Pero lo que se oía era un traqueteo lejano, como el de un tren amortiguado por la niebla.
—Seguidme —dijo Byron, como si todavía tuviese que convencernos.
Nos volvimos a adentrar en los túneles, persiguiendo ese eco maquinal.
¿De dónde provenía esa música maquinal?
La música sonaba cada vez más fuerte, pero acelerar el ritmo era arriesgarse a que un paso en falso nos hiciera caer a esa mezcla de agua estancada, aceite y residuos tóxicos que corría por debajo de nuestros pies.
Cuando llegamos a una sala circular con diversas puertas metálicas, el volumen de la música ya era atronador, como si proviniera de una habitación contigua.
Tanto, que casi no oímos el grito de Freddy.
Al girarnos se estaba señalando la mano con la linterna, la tenía cubierta de una sustancia rojiza y viscosa.
En ese momento entendí que todo había terminado: mi hermano estaba muerto, esa era su sangre y, probablemente, su asesino nos estaría espiando desde uno de los rincones de la sala para hacernos lo mismo a nosotros.
Helena me abrazó, noté sus lágrimas en el cuello.
—¿De dónde sale eso? —preguntó Byron dirigiéndose a Freddy.
—Me he apoyado ahí y he notado algo húmedo —dijo Freddy, señalando una de las paredes.
La música, metálica, repetitiva y punzante, hacía que tuviesen que hablar a gritos.
Byron se acercó a la pared, pasó el dedo por la sustancia y la olió.
—Tranquilos —dijo, regocijándose en su papel de héroe inesperado—, solo es fluido hidráulico.

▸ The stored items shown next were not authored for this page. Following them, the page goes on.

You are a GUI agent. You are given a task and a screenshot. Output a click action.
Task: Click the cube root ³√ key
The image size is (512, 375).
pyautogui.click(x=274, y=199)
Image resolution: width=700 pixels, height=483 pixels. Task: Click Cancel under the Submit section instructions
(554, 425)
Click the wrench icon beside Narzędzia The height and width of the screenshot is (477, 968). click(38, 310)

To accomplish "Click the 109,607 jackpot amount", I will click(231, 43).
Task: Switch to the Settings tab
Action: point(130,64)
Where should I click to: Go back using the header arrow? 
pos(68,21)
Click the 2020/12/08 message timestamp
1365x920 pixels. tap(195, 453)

No tenía ni idea de lo que era el fluido hidráulico, pero en ese momento me sonó como un abrazo.
Probamos a abrir las puertas una a una. Eran muy pesadas, parecían blindadas.
La cuarta se abrió.
La música nos golpeó el pecho con violencia, el humo nos envolvió y las luces estroboscópicas nos cegaron.

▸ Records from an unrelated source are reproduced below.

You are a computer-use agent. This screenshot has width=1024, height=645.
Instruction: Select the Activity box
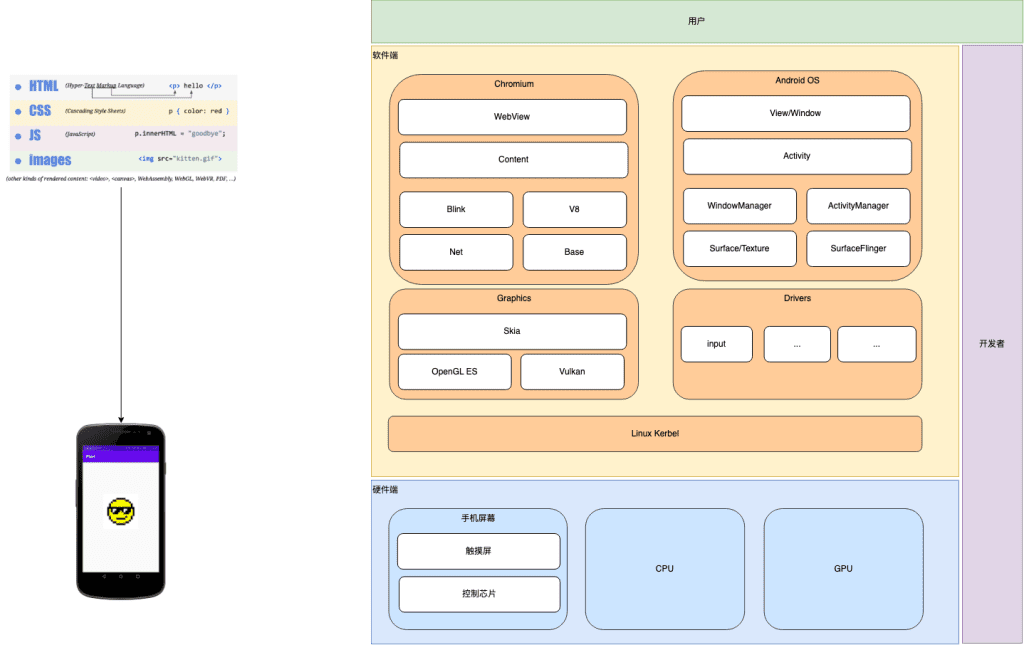[797, 156]
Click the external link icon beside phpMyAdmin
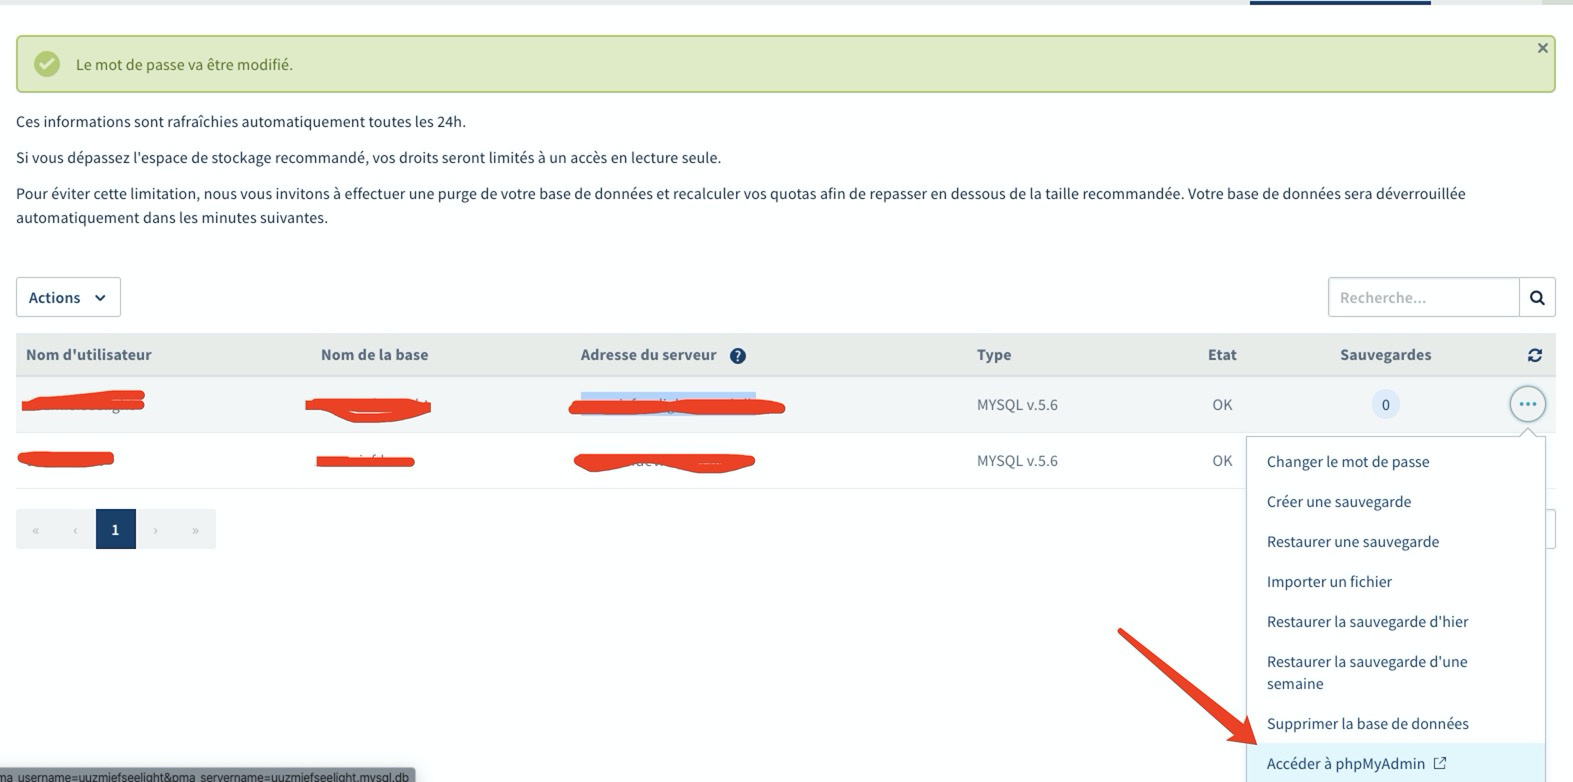Screen dimensions: 1573x782 click(1440, 763)
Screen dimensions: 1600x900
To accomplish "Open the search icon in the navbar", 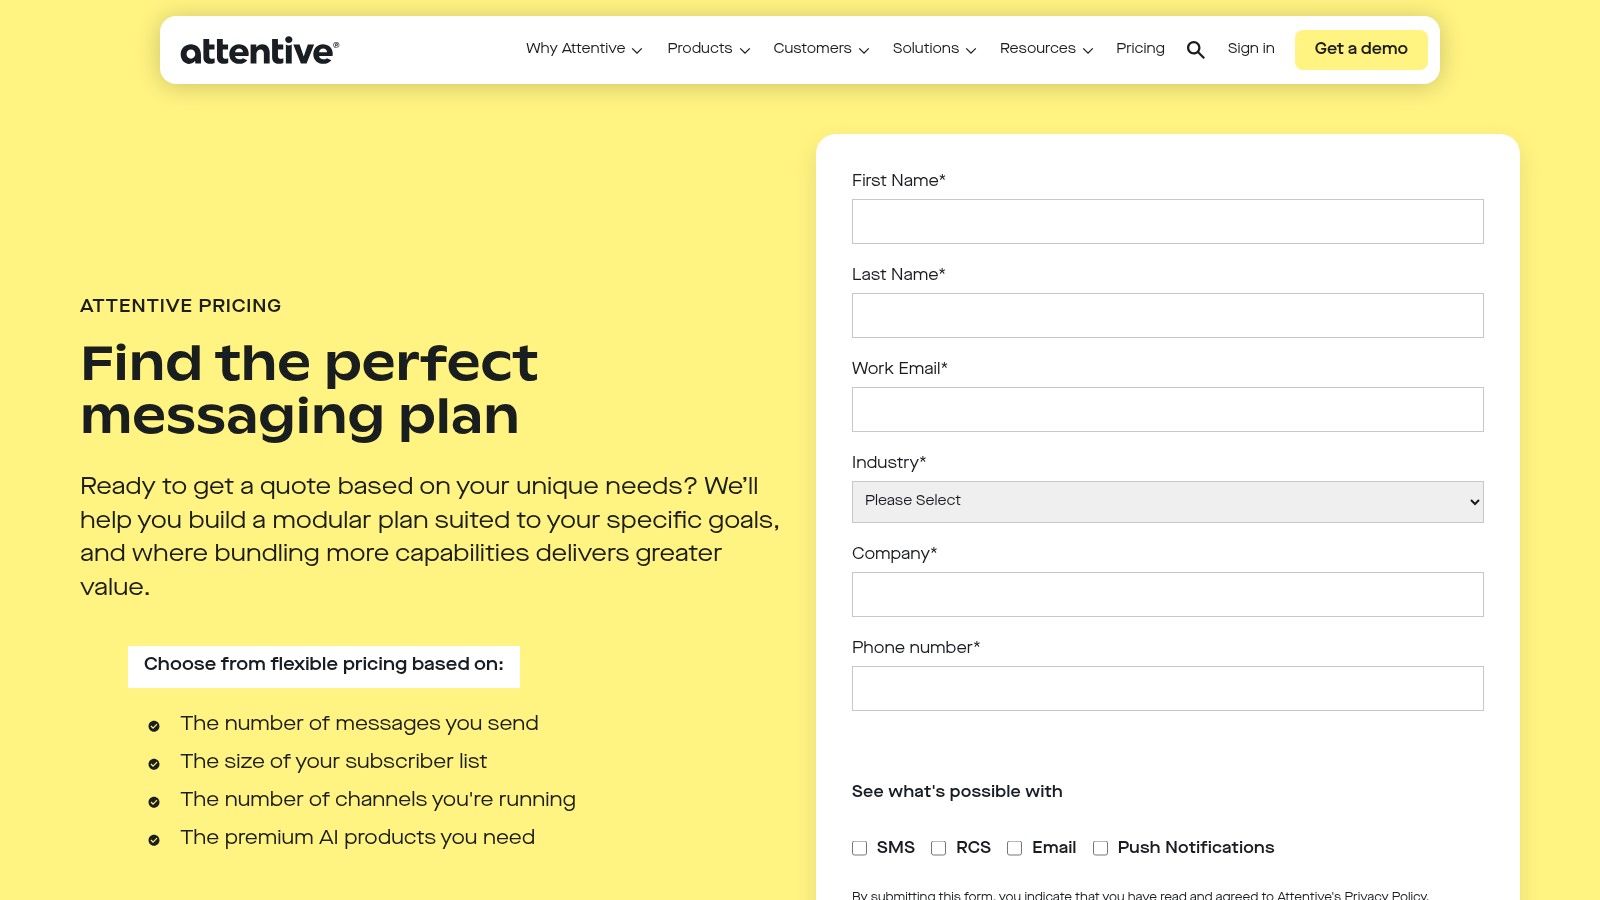I will coord(1195,49).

Cuando pude volver a enfocar la mirada, un escalofrío recorrió mi cuerpo.
La sala estaba llena de personas cubiertas con máscaras nucleares dejándose sacudir por la música. Sus cuerpos se movían a toda velocidad, como si se fuera una rave zombie ambientada en la era atómica.

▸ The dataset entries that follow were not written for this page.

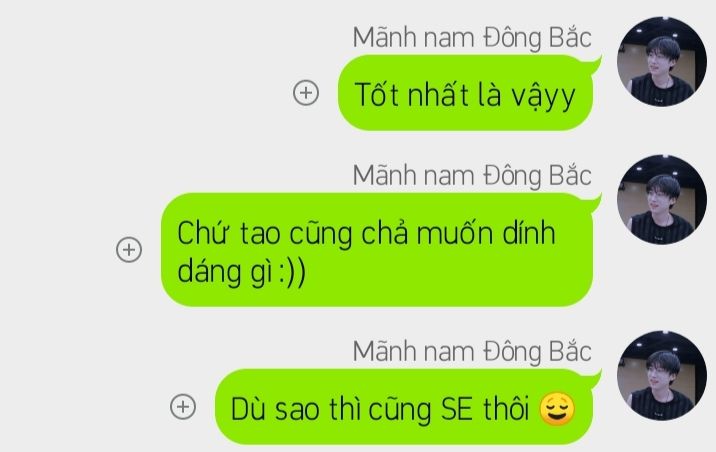Open avatar next to "Dù sao thì cũng SE"
Screen dimensions: 716x452
tap(662, 376)
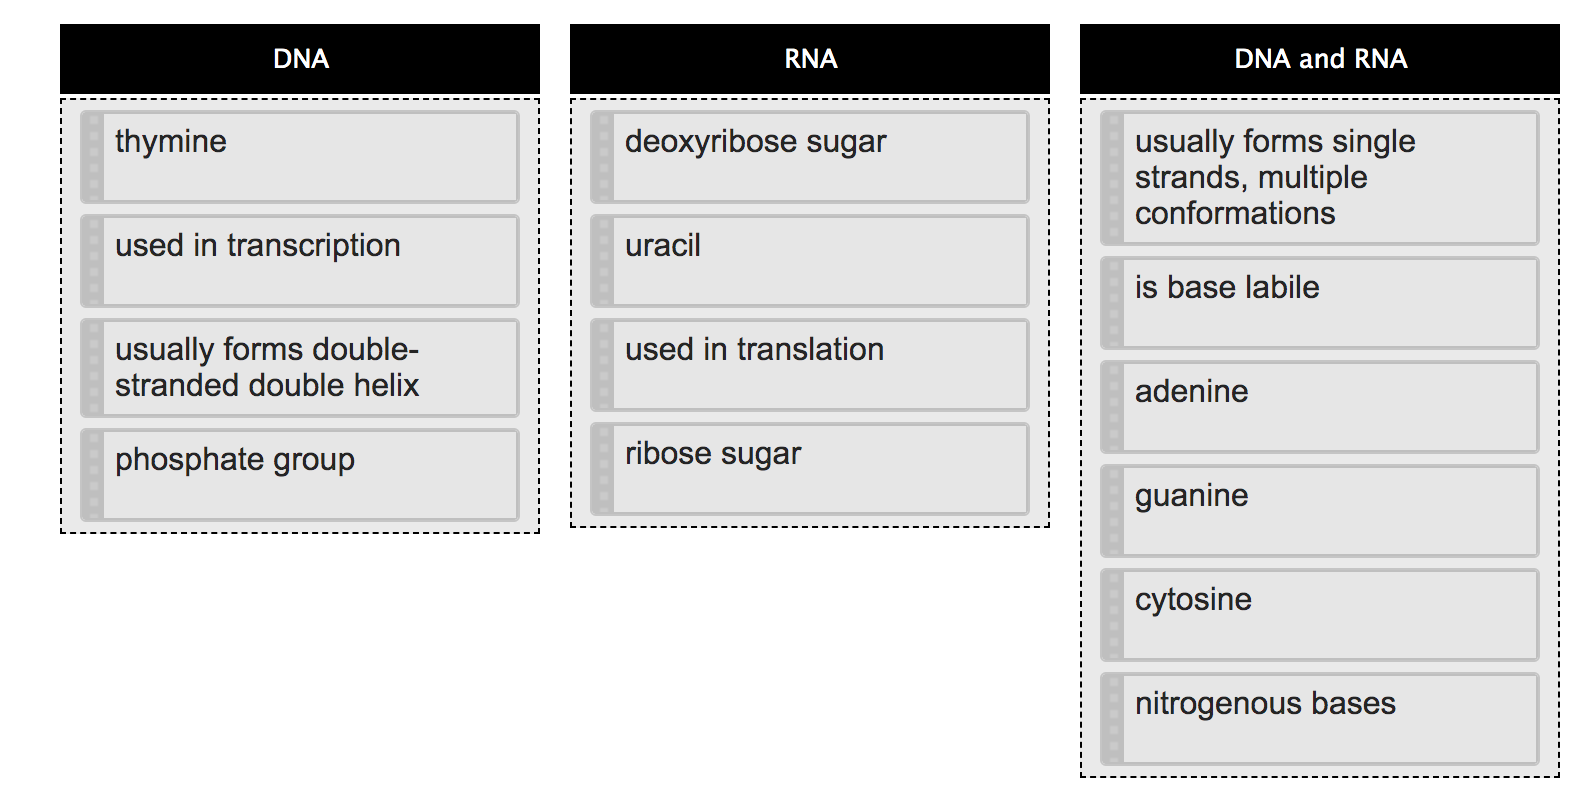This screenshot has height=800, width=1582.
Task: Select the thymine answer tile
Action: tap(298, 157)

De hecho, era una rave zombie ambientada en la era atómica.
Freddy tenía la boca abierta. Helena se tapaba los oídos y Byron sonreía.
Yo calibraba nuestras opciones: o mi hermano era uno de ellos, o no saldríamos de ahí con vida.
De pronto localicé una mochila que me resultaba familiar. Era la mochila de mi hermano.
Me abalancé sobre el tipo que la llevaba puesta y, antes de que pudiera reaccionar, le quité la máscara.
Era JC.
Mientras me debatía entre abrazarle o pegarle un puñetazo, él se me adelantó:
—¡Hey! Lo siento, me había quedado sin batería —dijo, como quien llega tarde a una reunión de trabajo.
Entonces tuve claro lo que tenía que hacer.